#### [To do]
Starting at the line that contains "This screenshot has width=600, height=419." and ending with the line that contains "The width and height of the screenshot is (320, 542).", give those records again with "Where is" switched to "Where can I find" and everything else left unchanged.
#####
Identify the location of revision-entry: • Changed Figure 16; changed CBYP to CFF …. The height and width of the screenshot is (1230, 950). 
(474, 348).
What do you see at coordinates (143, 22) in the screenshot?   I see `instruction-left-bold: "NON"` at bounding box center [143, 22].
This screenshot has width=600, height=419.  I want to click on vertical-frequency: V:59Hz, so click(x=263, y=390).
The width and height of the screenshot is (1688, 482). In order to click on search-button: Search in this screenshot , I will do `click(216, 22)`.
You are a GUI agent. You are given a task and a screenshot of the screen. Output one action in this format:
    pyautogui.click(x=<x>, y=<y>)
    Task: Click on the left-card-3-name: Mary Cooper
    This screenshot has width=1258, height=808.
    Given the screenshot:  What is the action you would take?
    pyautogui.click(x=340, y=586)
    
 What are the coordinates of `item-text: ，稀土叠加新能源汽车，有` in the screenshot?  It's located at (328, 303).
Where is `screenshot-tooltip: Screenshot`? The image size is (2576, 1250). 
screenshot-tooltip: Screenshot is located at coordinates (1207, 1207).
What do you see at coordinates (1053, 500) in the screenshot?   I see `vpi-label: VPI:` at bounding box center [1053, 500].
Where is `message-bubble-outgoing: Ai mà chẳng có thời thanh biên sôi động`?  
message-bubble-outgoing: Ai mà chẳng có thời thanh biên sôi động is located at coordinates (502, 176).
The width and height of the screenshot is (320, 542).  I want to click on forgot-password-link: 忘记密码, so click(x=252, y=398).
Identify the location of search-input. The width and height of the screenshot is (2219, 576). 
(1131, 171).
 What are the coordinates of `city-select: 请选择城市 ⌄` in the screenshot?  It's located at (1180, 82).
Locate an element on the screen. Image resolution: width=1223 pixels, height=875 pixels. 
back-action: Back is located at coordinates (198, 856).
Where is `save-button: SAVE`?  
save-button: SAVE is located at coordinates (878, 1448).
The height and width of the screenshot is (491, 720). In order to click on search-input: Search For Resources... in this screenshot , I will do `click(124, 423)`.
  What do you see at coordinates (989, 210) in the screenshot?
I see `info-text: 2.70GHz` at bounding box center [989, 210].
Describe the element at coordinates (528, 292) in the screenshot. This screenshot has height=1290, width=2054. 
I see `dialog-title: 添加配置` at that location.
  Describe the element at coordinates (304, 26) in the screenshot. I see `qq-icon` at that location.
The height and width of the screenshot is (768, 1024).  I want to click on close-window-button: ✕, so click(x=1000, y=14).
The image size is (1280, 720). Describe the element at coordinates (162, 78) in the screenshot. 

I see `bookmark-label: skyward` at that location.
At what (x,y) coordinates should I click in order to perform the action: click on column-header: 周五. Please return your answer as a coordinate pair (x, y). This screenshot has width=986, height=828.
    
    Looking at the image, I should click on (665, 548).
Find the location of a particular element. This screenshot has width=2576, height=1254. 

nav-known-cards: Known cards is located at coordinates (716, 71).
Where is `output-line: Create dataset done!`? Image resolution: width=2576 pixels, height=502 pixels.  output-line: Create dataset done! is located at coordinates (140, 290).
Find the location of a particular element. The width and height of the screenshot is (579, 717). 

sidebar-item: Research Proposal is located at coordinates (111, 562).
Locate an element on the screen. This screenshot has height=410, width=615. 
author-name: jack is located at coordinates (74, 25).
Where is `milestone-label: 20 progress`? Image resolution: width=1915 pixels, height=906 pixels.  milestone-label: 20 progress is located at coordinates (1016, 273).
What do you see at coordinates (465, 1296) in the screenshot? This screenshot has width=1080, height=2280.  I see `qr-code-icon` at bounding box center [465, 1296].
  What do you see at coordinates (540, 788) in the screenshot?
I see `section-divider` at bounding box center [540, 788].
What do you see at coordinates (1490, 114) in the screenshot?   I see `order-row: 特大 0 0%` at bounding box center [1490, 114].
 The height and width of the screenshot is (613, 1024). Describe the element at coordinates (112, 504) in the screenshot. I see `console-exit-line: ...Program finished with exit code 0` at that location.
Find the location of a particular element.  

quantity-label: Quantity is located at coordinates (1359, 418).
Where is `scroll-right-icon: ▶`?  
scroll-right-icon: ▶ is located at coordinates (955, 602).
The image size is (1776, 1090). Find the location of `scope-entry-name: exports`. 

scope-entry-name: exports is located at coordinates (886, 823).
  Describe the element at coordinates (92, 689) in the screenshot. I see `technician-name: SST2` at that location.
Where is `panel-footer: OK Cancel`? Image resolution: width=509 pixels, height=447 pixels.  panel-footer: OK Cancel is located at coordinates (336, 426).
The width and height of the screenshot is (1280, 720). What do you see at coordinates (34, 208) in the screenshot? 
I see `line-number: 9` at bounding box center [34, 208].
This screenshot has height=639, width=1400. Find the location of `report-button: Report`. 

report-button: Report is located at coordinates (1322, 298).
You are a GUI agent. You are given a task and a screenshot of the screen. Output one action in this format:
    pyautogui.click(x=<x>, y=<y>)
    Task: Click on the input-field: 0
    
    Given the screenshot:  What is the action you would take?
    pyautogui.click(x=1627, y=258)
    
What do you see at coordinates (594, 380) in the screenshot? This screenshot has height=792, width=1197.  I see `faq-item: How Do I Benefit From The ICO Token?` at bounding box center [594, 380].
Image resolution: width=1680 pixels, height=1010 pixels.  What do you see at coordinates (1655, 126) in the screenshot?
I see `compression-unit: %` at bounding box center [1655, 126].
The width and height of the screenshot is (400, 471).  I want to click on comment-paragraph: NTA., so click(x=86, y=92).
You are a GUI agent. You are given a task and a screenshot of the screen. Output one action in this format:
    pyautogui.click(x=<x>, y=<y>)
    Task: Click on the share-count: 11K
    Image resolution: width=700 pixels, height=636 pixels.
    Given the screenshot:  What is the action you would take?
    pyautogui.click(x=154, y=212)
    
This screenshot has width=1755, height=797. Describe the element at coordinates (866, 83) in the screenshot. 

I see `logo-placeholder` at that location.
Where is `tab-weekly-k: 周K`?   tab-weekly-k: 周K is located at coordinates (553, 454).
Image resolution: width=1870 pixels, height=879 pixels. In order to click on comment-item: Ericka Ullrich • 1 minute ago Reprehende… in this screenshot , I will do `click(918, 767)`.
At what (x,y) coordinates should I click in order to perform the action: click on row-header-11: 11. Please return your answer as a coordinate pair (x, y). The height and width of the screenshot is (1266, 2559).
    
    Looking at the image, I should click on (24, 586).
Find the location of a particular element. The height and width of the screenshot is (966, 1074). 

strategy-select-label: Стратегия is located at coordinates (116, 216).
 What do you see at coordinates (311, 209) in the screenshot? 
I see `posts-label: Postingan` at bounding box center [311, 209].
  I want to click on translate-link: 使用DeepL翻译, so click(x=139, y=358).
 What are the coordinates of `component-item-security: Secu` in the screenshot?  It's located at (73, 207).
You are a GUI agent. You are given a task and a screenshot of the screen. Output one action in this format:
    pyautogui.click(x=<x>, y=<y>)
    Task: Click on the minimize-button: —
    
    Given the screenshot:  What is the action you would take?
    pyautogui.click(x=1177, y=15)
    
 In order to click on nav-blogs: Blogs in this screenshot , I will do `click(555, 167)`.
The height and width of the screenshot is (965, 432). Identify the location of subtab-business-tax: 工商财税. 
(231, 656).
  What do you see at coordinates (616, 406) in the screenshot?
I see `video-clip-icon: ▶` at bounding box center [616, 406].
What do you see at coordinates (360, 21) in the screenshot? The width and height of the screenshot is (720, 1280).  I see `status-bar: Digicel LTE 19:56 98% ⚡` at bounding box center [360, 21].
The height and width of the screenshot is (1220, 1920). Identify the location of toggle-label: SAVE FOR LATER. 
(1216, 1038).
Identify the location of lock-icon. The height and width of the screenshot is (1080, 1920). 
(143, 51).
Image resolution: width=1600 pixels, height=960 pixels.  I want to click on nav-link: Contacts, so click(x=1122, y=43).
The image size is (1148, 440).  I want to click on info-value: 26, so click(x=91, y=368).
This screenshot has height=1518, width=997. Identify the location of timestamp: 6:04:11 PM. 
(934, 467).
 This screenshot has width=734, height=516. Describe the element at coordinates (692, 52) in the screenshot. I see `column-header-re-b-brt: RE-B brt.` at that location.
#####
#### [Your solution]
This screenshot has width=600, height=419.  I want to click on vertical-frequency: V:59Hz, so click(x=263, y=390).
The width and height of the screenshot is (1688, 482). In order to click on search-button: Search in this screenshot , I will do `click(216, 22)`.
You are a GUI agent. You are given a task and a screenshot of the screen. Output one action in this format:
    pyautogui.click(x=<x>, y=<y>)
    Task: Click on the left-card-3-name: Mary Cooper
    This screenshot has width=1258, height=808.
    Given the screenshot:  What is the action you would take?
    pyautogui.click(x=340, y=586)
    
 What are the coordinates of `item-text: ，稀土叠加新能源汽车，有` in the screenshot?  It's located at (328, 303).
Where can I find `screenshot-tooltip: Screenshot`? The image size is (2576, 1250). 
screenshot-tooltip: Screenshot is located at coordinates (1207, 1207).
What do you see at coordinates (1053, 500) in the screenshot?   I see `vpi-label: VPI:` at bounding box center [1053, 500].
Where can I find `message-bubble-outgoing: Ai mà chẳng có thời thanh biên sôi động`?  
message-bubble-outgoing: Ai mà chẳng có thời thanh biên sôi động is located at coordinates (502, 176).
The width and height of the screenshot is (320, 542).  I want to click on forgot-password-link: 忘记密码, so click(x=252, y=398).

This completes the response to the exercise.